Philip II of Macedonia, AE18, 5.91 gr, 17.7 mm. Uncertain mint. 359-336 BC.
OBVERSE – Head of Apollo right, wearing taenia
REVERSE – ΦIΛIΠΠOY (PHILIPPOU), Naked youth on horse prancing right, Δ (DELTA) below.
SNG Cop 581 - 616 (unsure)
OLYMPIC CHAMPION IN 356 BC, 352 BC & 348 BC
This coin was designed to immortalize Philip's own victory in the equestrian events at the Olympic games in 356 BC, the year of Alexander the Great’s birth. Philip II was an Olympic champion three times.
• In the 106th Olympics, in 356 BC, Philip II won the race, riding his horse.
• In the 107th Olympics, in 352 BC, Philip II won the four-horse chariot race.
• In the 108th Olympics, in 348 BC, Philip II was the winner of the two colt chariot race.
(This info came with the coin description)
According to the Greek historian Theopompus of Chios, Europe had never seen a man like king Philip of Macedonia, and he called his history of the mid-fourth century BC the Philippic History. Theopompus had a point.

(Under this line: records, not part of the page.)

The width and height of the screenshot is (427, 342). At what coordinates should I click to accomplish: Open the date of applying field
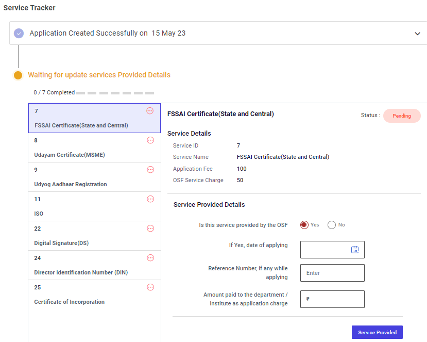pyautogui.click(x=326, y=250)
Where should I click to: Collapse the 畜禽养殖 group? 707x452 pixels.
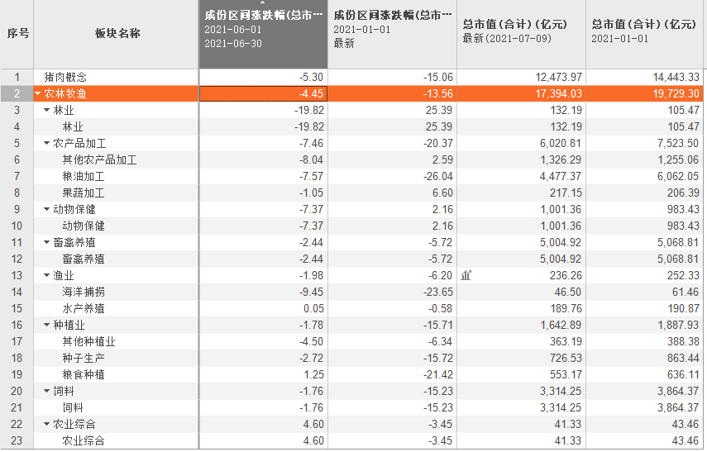coord(46,242)
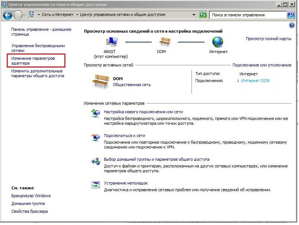Click the bench icon next to Общественная сеть
This screenshot has width=299, height=225.
pos(100,81)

Not even his better known son Alexander has done so much to change the course of Greek history. Philip reorganized his kingdom, gave it access to the sea, expanded its power so that it could defeat the Achaemenid Empire, and subdued the Greek city-states, which never regained their independence again.
To achieve this, he modernized the Macedonian economy, improved the army, and concluded several marital alliances. The result was a superpower with one weakness: it was as strong as its king. When Philip's son Alexander died, the institutions were too weak, and Macedonia never recovered.